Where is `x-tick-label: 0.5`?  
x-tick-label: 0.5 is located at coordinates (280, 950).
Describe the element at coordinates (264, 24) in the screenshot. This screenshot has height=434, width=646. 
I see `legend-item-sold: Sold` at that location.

...

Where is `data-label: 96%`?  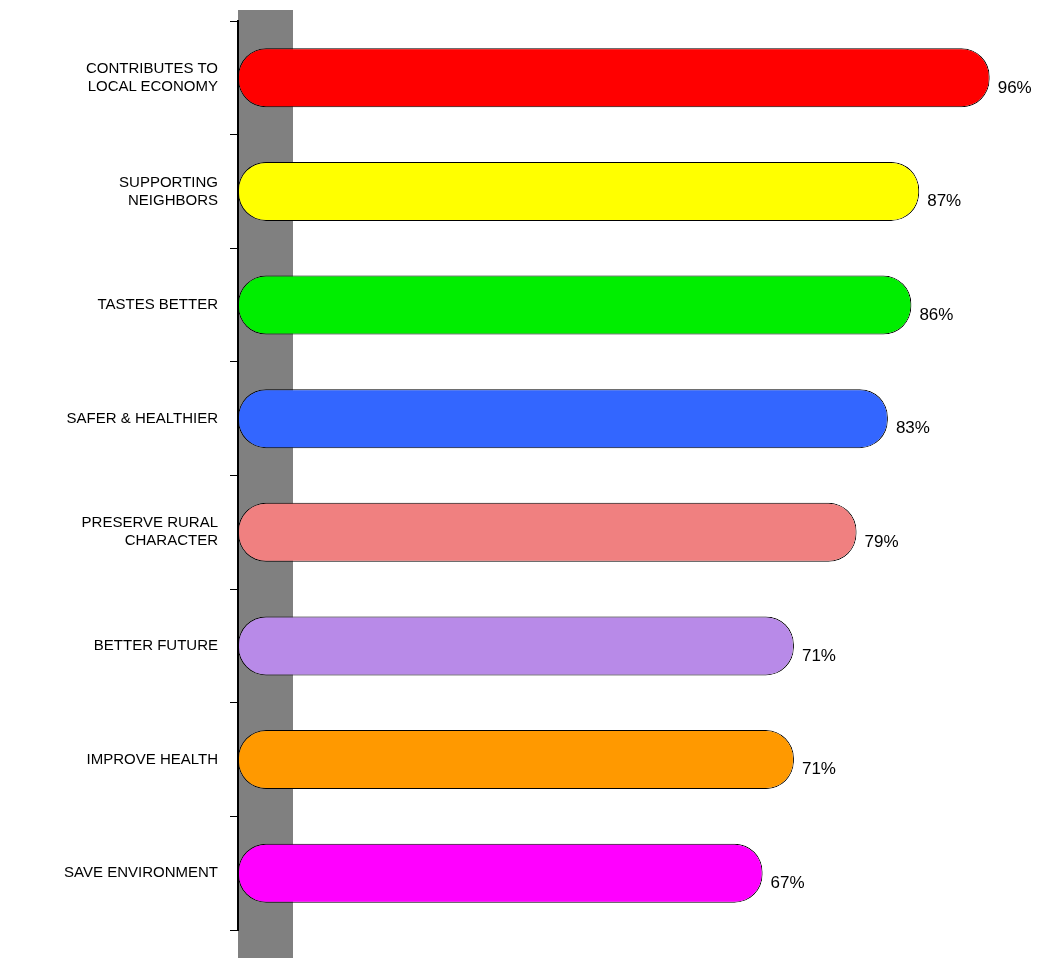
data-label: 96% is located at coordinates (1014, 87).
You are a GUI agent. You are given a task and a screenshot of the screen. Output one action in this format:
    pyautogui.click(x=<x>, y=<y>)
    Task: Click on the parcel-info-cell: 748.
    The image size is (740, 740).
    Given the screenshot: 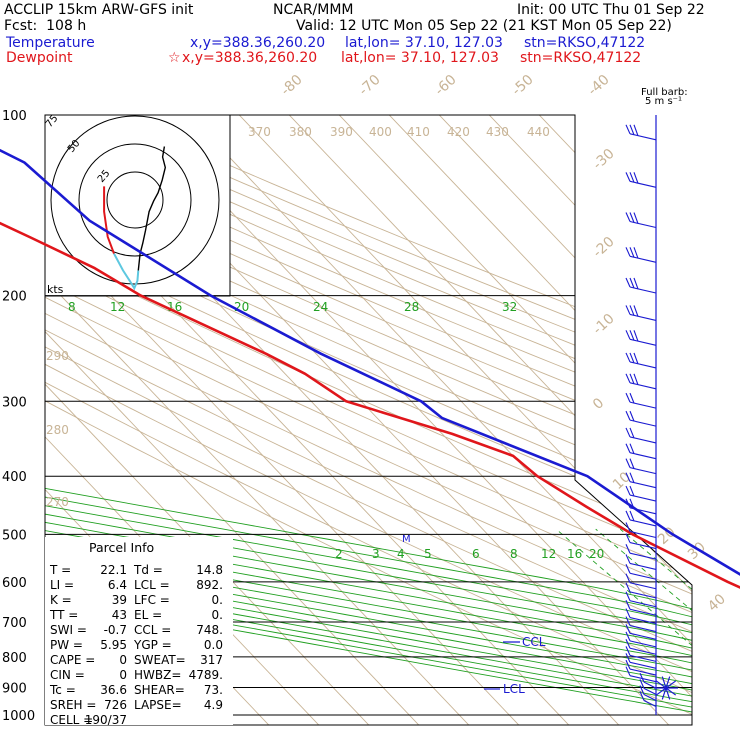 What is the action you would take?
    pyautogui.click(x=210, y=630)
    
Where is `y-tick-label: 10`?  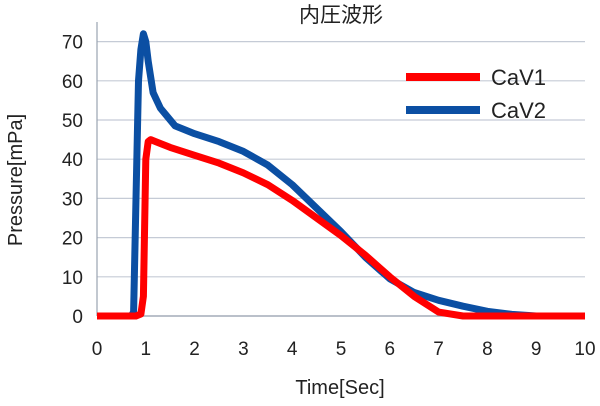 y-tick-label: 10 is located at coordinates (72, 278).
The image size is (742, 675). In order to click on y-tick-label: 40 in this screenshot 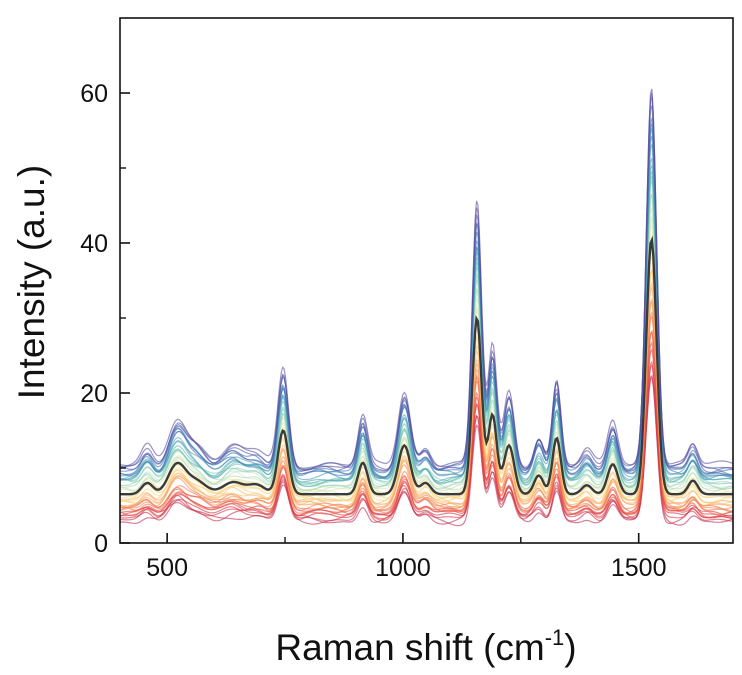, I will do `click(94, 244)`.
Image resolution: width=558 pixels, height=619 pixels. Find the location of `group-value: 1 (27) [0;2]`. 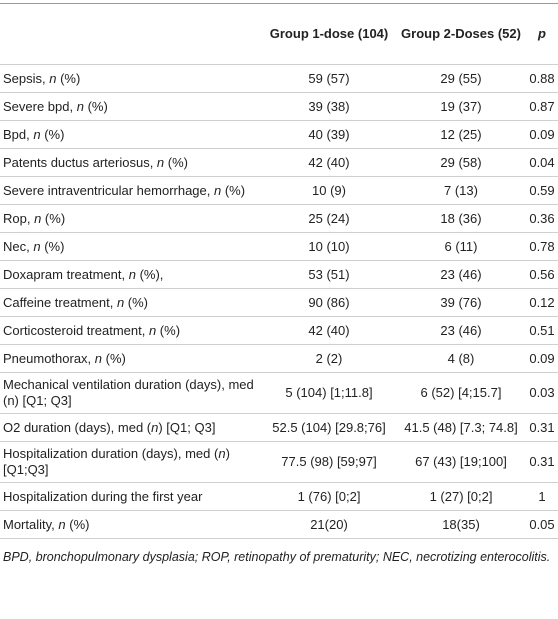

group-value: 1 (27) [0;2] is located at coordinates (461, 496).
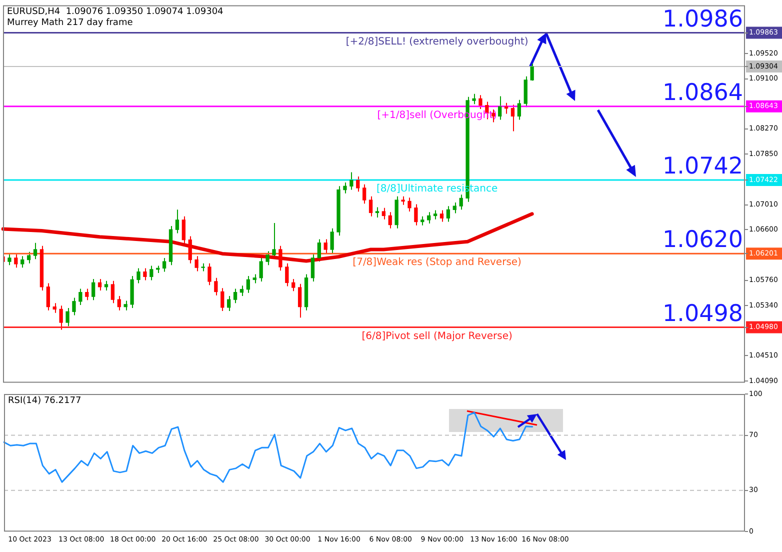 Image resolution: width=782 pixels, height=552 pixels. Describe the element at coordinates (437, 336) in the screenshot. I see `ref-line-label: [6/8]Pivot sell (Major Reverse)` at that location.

==

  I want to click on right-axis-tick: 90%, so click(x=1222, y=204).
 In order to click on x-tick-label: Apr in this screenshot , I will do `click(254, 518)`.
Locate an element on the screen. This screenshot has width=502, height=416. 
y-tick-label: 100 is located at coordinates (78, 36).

» **INSTRUCTION**: Transcribe the lines of the listing word for word, from the line containing "In order to click on x-tick-label: Apr" through the line containing "y-tick-label: 100 is", inclusive.

» **SOLUTION TO THIS TASK**:
 In order to click on x-tick-label: Apr in this screenshot , I will do `click(254, 518)`.
Locate an element on the screen. This screenshot has width=502, height=416. 
y-tick-label: 100 is located at coordinates (78, 36).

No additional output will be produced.